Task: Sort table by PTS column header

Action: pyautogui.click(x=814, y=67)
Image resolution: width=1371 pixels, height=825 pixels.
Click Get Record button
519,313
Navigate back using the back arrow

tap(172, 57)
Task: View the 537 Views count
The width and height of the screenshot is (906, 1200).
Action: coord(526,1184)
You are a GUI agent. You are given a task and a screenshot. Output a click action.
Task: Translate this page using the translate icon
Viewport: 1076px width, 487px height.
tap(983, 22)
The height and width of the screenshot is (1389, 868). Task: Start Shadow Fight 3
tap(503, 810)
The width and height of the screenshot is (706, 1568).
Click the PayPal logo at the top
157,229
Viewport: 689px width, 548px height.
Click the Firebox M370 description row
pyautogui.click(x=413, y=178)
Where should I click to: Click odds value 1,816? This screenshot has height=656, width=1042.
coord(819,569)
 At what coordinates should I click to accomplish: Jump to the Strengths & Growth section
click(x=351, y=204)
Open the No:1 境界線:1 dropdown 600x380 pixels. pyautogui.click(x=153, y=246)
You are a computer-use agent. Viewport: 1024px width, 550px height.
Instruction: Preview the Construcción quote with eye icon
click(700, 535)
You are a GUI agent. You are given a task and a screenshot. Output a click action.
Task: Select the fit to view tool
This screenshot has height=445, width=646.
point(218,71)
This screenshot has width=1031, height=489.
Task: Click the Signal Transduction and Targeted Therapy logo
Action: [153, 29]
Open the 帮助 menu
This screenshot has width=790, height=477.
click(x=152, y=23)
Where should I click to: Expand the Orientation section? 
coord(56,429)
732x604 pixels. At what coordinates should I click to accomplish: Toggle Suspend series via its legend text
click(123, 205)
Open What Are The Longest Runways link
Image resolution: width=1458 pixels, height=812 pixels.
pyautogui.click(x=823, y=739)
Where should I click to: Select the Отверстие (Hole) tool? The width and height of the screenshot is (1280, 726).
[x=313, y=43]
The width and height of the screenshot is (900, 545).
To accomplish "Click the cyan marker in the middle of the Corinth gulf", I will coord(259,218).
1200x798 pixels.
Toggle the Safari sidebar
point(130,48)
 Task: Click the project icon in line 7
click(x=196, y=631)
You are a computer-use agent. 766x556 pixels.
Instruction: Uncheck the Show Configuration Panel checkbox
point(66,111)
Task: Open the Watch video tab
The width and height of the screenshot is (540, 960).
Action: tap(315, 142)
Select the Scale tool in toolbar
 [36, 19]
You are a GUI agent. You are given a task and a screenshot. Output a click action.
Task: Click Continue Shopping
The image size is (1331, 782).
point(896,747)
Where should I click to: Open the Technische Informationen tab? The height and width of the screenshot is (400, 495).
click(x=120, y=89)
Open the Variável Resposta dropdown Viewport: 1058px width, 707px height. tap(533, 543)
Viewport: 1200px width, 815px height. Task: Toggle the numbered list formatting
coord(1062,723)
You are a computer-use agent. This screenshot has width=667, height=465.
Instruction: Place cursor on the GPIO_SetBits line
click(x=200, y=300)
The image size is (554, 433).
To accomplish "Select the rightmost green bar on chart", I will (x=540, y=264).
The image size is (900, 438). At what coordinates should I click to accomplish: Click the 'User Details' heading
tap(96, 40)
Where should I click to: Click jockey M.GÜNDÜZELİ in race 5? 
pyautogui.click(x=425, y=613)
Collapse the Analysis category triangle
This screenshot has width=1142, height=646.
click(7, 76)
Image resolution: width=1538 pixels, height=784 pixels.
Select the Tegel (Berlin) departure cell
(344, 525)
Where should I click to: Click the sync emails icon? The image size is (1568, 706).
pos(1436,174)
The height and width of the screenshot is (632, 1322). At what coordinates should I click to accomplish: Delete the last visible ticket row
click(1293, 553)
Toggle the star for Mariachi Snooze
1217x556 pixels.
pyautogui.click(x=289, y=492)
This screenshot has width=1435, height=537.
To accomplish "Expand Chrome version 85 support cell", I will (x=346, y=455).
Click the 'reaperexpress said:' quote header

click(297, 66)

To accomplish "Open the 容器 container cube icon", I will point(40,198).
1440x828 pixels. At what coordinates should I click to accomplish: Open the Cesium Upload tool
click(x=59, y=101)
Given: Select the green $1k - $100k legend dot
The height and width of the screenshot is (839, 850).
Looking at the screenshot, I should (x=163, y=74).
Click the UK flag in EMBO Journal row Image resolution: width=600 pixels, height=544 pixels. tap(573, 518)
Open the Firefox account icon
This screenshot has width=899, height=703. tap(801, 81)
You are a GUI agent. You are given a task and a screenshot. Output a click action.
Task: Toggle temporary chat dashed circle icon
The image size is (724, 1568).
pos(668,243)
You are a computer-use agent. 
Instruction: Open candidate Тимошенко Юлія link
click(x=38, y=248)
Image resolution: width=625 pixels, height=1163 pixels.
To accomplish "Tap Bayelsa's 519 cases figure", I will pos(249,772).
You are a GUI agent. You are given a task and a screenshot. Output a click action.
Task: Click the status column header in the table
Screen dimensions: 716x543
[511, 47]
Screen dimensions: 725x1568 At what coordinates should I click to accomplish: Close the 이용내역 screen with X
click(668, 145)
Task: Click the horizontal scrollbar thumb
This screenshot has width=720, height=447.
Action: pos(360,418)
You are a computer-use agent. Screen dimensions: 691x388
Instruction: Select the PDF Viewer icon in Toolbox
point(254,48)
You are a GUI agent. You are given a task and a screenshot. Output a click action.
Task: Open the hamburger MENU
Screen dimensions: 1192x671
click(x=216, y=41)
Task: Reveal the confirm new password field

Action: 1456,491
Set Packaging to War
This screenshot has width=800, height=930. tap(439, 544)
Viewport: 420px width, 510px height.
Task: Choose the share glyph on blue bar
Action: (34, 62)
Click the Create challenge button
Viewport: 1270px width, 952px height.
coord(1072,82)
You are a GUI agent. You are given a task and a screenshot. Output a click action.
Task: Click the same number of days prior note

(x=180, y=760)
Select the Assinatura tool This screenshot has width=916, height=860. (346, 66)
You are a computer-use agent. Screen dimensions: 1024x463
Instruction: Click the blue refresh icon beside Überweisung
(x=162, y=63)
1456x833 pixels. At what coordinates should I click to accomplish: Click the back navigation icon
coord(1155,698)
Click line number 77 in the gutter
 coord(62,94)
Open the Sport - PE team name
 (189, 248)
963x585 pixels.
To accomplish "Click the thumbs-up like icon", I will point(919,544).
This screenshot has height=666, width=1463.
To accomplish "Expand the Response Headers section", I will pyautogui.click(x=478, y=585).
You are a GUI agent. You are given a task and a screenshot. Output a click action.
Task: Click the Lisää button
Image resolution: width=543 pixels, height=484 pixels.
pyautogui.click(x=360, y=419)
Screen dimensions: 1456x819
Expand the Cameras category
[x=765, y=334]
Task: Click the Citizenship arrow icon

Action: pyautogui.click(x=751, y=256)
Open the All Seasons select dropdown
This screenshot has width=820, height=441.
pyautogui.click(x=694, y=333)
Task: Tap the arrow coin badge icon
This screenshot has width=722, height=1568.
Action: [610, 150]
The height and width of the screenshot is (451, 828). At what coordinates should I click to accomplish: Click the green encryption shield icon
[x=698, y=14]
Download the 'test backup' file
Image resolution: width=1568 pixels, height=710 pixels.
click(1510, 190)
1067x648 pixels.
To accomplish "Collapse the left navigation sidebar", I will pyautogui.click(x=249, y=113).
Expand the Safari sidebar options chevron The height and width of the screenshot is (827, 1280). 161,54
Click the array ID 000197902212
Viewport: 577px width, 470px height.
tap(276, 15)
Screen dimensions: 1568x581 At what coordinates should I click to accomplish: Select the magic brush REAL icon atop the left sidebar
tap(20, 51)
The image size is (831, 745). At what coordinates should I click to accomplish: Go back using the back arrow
--------------------------------
REQUIRED WORK:
Return a copy of every line in the records that includes the string "computer".

WORKED SOLUTION:
You are a computer-use agent. Viewport: 1024px width, 550px height.
You are a computer-use agent. 766x556 pixels.
You are a computer-use agent. This screenshot has width=667, height=465.
You are a computer-use agent. 
You are a computer-use agent. Screen dimensions: 691x388
You are a computer-use agent. Screen dimensions: 1024x463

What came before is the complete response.